◆ What is expected
Give back exactly the lines from the "Given: Click the CAN000 device row entry" line to the final line of the records, and only those, minus any pictures.

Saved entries
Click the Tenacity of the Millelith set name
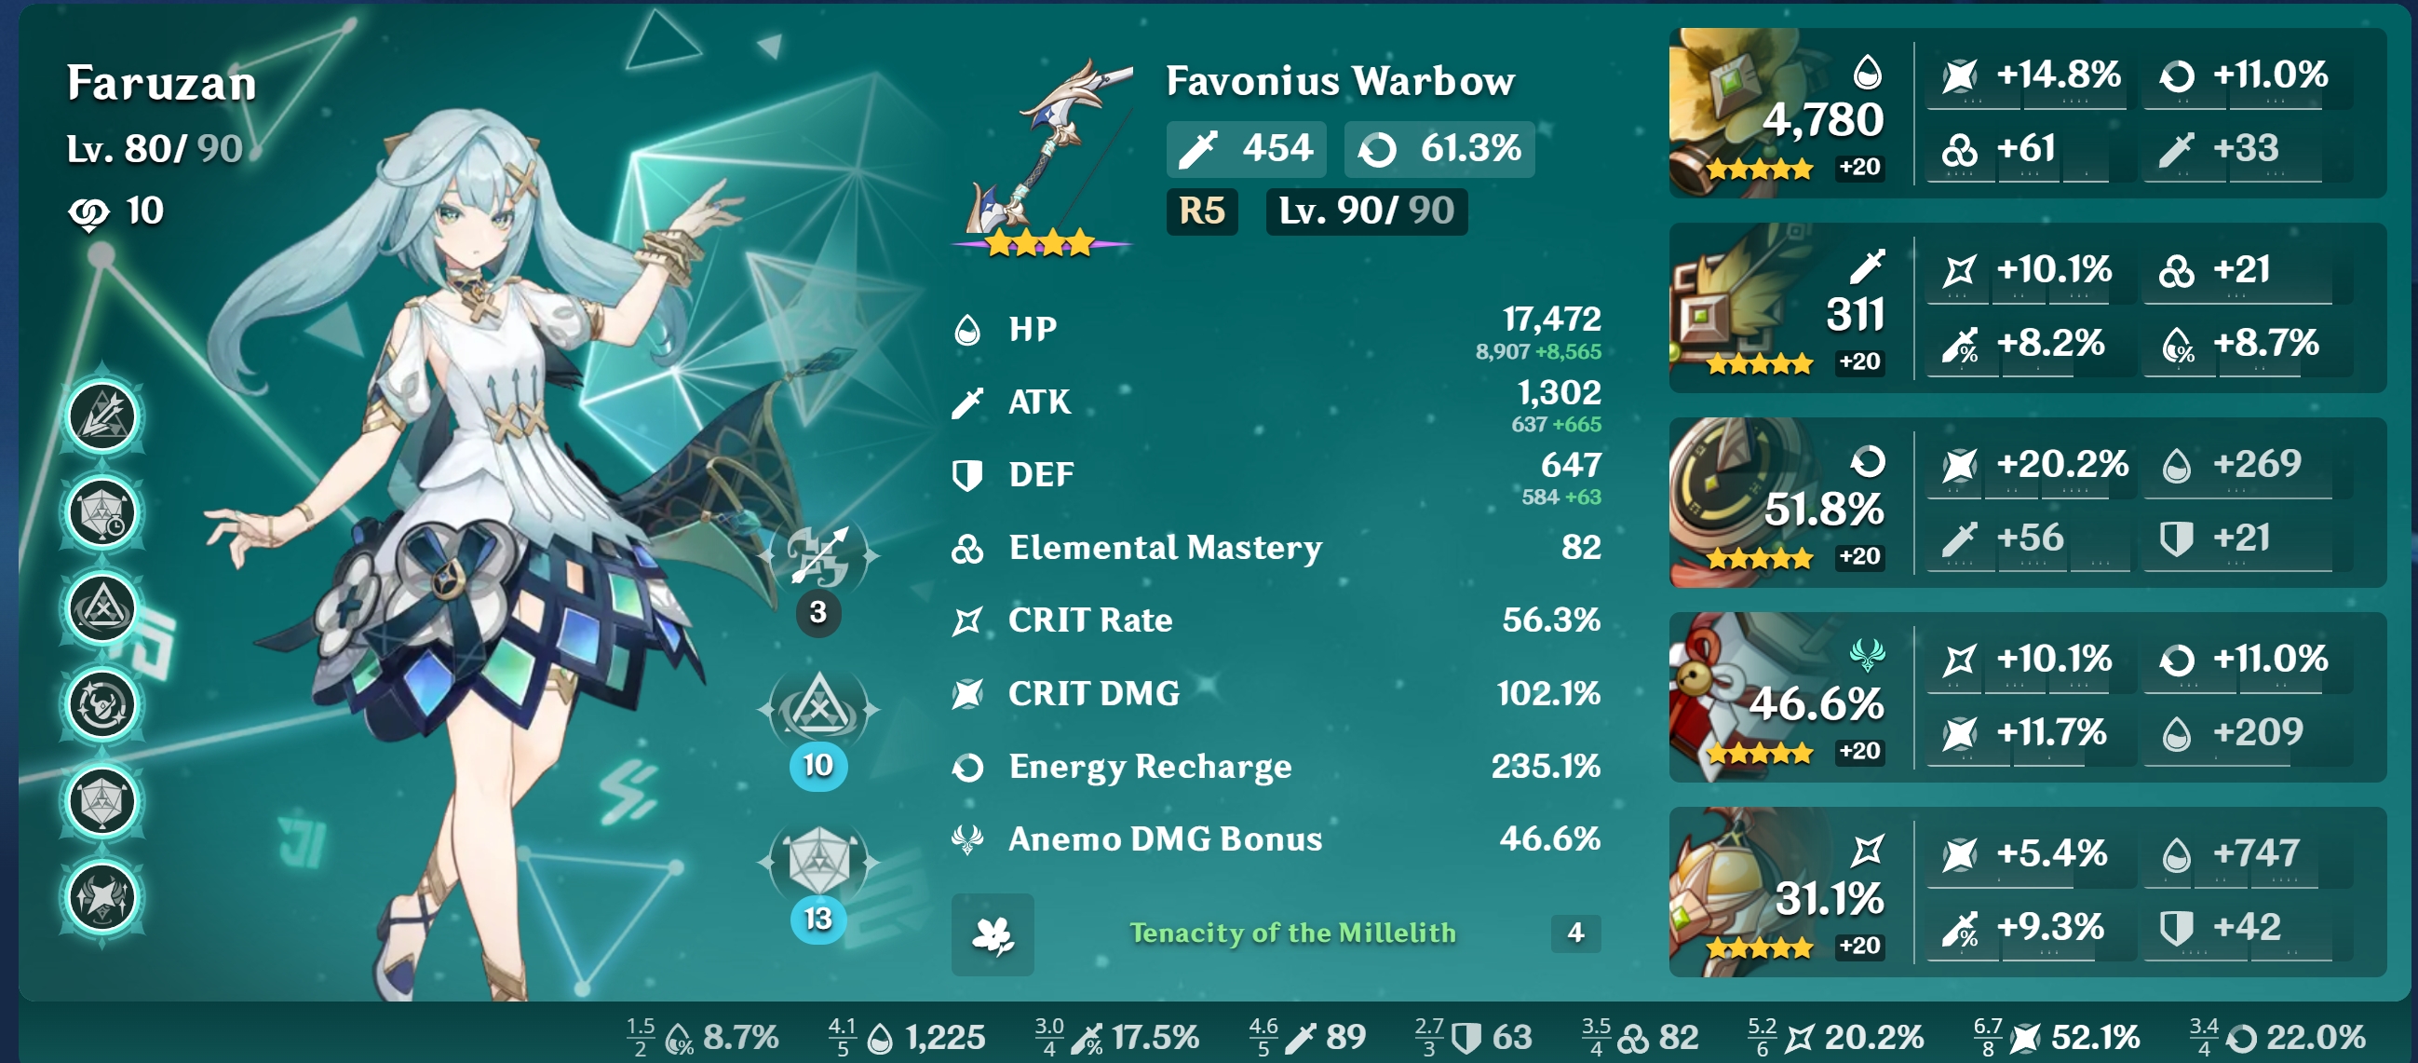Image resolution: width=2418 pixels, height=1063 pixels. 1293,932
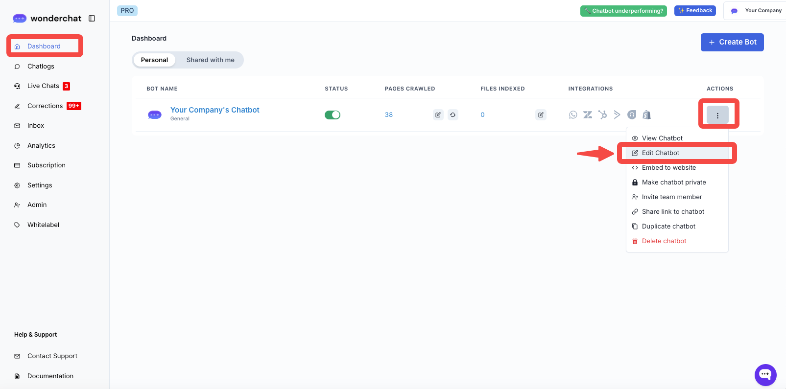Open the Your Company account menu
This screenshot has height=389, width=786.
pos(757,11)

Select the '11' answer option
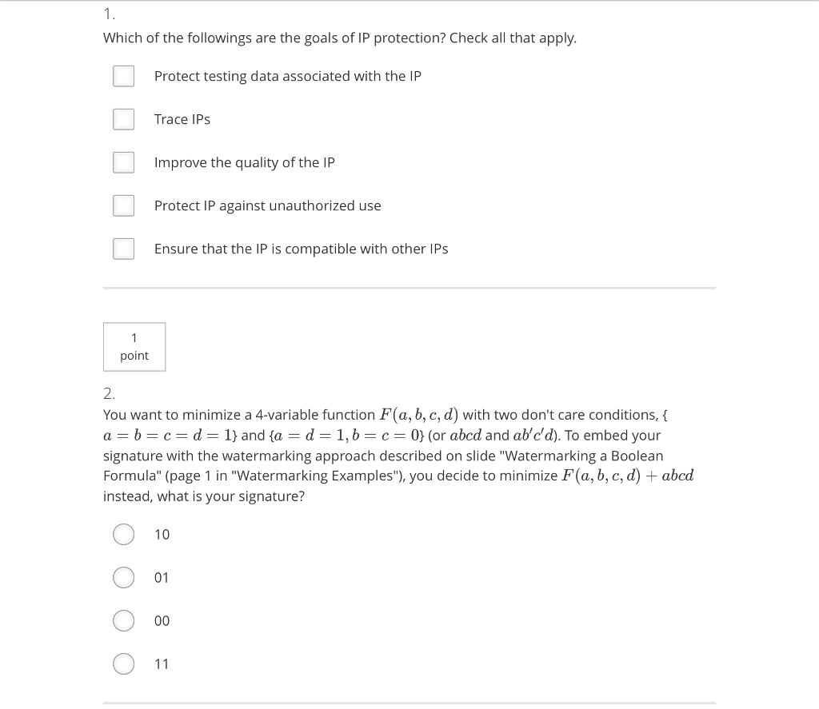click(124, 663)
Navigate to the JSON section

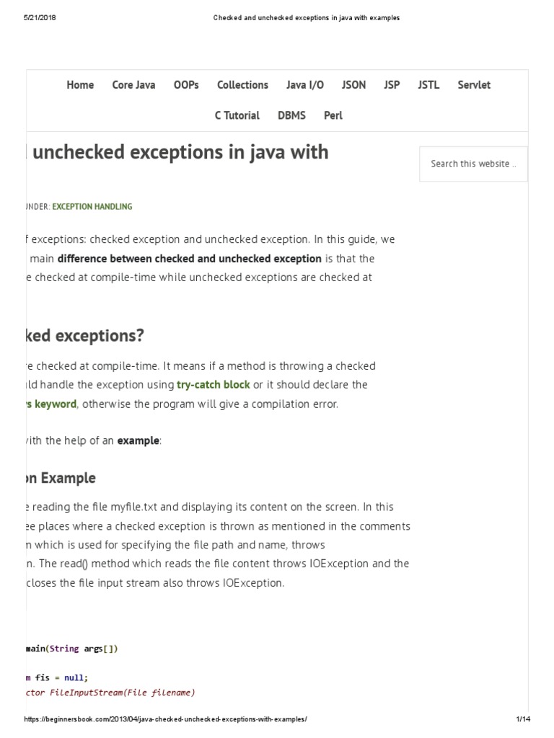[353, 85]

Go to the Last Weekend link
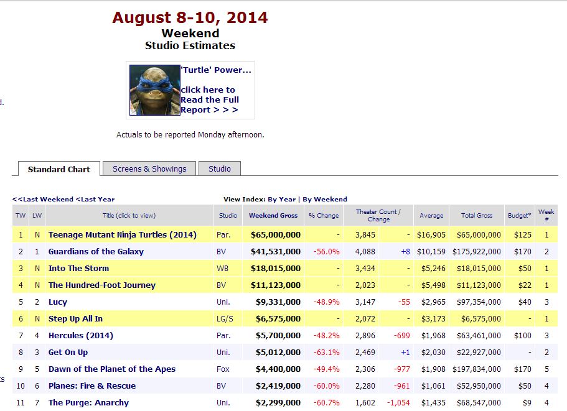point(43,199)
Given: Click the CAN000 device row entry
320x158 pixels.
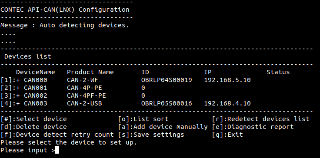Looking at the screenshot, I should pos(36,80).
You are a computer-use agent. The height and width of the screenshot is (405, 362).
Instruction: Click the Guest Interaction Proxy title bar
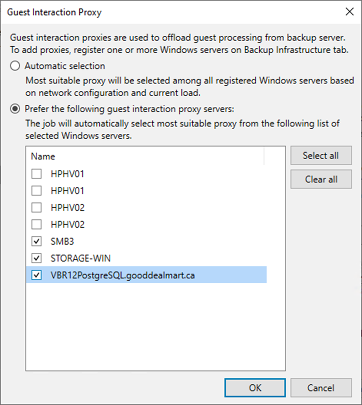click(x=151, y=12)
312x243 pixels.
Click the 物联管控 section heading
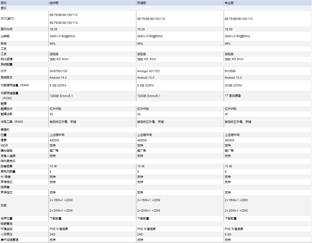(7, 224)
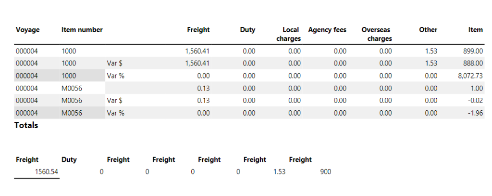The height and width of the screenshot is (196, 492).
Task: Select the -1.96 variance cell
Action: click(x=476, y=113)
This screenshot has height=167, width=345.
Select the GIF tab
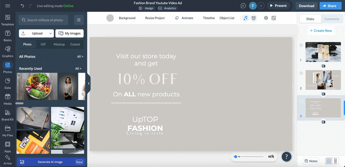[x=43, y=44]
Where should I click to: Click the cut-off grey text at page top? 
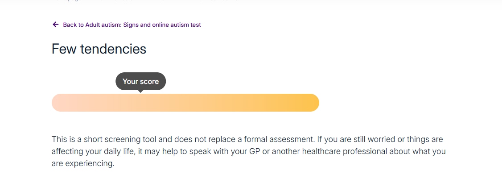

◆ Answer to the problem
Given: Click the CAN000 device row entry
320x158 pixels.
Looking at the screenshot, I should pos(36,80).
You are a computer-use agent. The height and width of the screenshot is (405, 362).
Instruction: Click the Guest Interaction Proxy title bar
click(x=151, y=12)
312x243 pixels.
Click the 物联管控 section heading
(7, 224)
The height and width of the screenshot is (196, 492).
Task: Select the -1.96 variance cell
Action: click(x=476, y=113)
This screenshot has height=167, width=345.
Select the GIF tab
[x=43, y=44]
Where should I click to: Click the cut-off grey text at page top? 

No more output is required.